Advice in a hurricane: Don't tape windows
ORLANDO, Fla. -- Officials with the National Hurricane Center had a message yesterday for those living in hurricane-prone areas: Don't tape your windows.
Center officials joining with a consumer advocate group at the National Hurricane Conference in Orlando this week say they believe taping windows leads to a false sense of security and actually increases danger.
Instead, use proven methods such as hurricane shutters or impact-resistant windows, Bill Read, director of the National Hurricane Center, told hundreds of meteorologists and emergency management officials at the weeklong conference.
"Our goal is to break this myth," Read said about taping. "It does not protect your windows. At best, it's an inconvenience. At worst, some people have the illusion that they're safe . . . and people can get severely hurt."
Taping windows can create larger and deadlier shards of glass when winds blow through a home, said Leslie Chapman-Henderson, president of Federal Alliance for Safe Homes.
"The shards can become bigger because they're being held together," Chapman-Henderson said. "You're wasting your time.
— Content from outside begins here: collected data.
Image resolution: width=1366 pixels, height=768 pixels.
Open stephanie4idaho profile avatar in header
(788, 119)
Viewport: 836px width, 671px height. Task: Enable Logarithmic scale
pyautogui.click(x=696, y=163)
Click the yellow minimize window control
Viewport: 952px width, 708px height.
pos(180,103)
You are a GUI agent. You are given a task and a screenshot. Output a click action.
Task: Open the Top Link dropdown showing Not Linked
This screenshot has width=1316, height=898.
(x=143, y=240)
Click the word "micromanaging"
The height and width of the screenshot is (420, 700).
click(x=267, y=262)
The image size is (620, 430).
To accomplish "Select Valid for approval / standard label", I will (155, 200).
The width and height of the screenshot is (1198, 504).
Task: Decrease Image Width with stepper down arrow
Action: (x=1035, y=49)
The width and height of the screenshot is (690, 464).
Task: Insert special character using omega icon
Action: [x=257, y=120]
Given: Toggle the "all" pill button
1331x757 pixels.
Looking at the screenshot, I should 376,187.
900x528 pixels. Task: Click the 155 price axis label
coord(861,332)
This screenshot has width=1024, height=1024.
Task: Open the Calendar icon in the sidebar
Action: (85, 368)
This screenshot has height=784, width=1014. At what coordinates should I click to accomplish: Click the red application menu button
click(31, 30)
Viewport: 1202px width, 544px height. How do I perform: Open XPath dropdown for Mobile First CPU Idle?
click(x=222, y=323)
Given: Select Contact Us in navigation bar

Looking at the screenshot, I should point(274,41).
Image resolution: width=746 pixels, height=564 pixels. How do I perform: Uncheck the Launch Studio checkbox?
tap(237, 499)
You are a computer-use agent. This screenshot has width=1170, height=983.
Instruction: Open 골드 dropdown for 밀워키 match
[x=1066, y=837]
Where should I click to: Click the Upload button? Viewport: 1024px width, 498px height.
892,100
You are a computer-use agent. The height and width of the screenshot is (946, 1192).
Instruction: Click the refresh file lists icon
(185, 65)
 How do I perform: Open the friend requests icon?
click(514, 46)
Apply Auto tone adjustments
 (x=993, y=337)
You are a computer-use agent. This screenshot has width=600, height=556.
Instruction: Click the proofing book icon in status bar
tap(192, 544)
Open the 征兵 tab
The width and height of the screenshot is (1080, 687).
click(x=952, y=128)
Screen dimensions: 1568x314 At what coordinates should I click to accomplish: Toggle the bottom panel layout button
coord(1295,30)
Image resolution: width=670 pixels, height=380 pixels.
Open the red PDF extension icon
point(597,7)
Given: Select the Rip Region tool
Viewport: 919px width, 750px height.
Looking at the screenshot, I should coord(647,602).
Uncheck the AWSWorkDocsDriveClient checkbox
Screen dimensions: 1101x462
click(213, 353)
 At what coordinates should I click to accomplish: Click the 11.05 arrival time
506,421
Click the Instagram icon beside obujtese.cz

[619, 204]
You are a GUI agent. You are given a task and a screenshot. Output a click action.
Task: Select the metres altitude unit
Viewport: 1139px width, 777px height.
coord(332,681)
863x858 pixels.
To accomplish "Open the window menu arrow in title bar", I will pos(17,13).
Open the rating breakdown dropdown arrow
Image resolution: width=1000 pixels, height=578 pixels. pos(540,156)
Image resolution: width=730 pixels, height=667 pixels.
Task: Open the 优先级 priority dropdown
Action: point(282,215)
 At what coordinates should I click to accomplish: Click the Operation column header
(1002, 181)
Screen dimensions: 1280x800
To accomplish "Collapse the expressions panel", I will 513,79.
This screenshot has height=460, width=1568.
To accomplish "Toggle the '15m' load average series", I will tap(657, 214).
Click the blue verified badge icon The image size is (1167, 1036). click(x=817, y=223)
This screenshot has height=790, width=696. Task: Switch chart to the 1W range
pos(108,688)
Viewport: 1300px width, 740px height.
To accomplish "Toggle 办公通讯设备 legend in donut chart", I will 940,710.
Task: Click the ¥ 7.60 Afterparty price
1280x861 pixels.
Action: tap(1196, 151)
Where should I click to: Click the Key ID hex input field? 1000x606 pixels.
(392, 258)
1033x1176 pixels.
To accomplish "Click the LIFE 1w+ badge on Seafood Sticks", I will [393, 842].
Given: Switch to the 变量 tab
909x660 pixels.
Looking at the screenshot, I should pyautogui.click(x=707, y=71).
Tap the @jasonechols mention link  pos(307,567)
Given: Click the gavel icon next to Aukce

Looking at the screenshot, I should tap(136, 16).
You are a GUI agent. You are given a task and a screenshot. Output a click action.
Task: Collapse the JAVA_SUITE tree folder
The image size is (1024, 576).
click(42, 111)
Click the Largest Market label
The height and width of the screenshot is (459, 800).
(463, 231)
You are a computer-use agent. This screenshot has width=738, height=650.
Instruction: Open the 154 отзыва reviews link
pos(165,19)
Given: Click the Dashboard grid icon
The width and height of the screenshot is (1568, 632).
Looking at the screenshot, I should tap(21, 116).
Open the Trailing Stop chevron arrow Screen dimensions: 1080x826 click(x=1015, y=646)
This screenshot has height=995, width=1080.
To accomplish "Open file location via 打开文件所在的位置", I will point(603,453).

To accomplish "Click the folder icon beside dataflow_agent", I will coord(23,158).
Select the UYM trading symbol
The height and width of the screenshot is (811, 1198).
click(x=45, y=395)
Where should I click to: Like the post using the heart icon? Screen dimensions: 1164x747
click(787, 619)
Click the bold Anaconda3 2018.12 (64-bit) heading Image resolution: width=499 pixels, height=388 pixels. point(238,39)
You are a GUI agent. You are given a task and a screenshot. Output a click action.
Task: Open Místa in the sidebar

You're wasting your money and you're potentially increasing the danger to your home."
Even some disaster management officials are guilty of advising residents to use tape on their windows. Read said that in the 1970s when he started working, taping windows was still advised in hurricane brochures. That advice was eliminated from brochures in the 1980s, "but it still persists today," he said.
Hurricane Irene's devastation last year in upstate New York and Vermont was an impetus for the campaign, said Chapman-Henderson, because thousands of residents in the Northeast taped their windows. Her group is enlisting local TV meteorologists to tell viewers "Go Tapeless" at the start of the Atlantic hurricane season, which starts in June.
Irene, which barreled up the Eastern Seaboard last August and caused the most damage in upstate New York and New England, also reinforced the notion that hurricanes are not just about damage from winds and storm surges but also from rainfall and flooding and spinoff tornadoes, said Craig Fugate, administrator of the Federal Emergency Management Agency.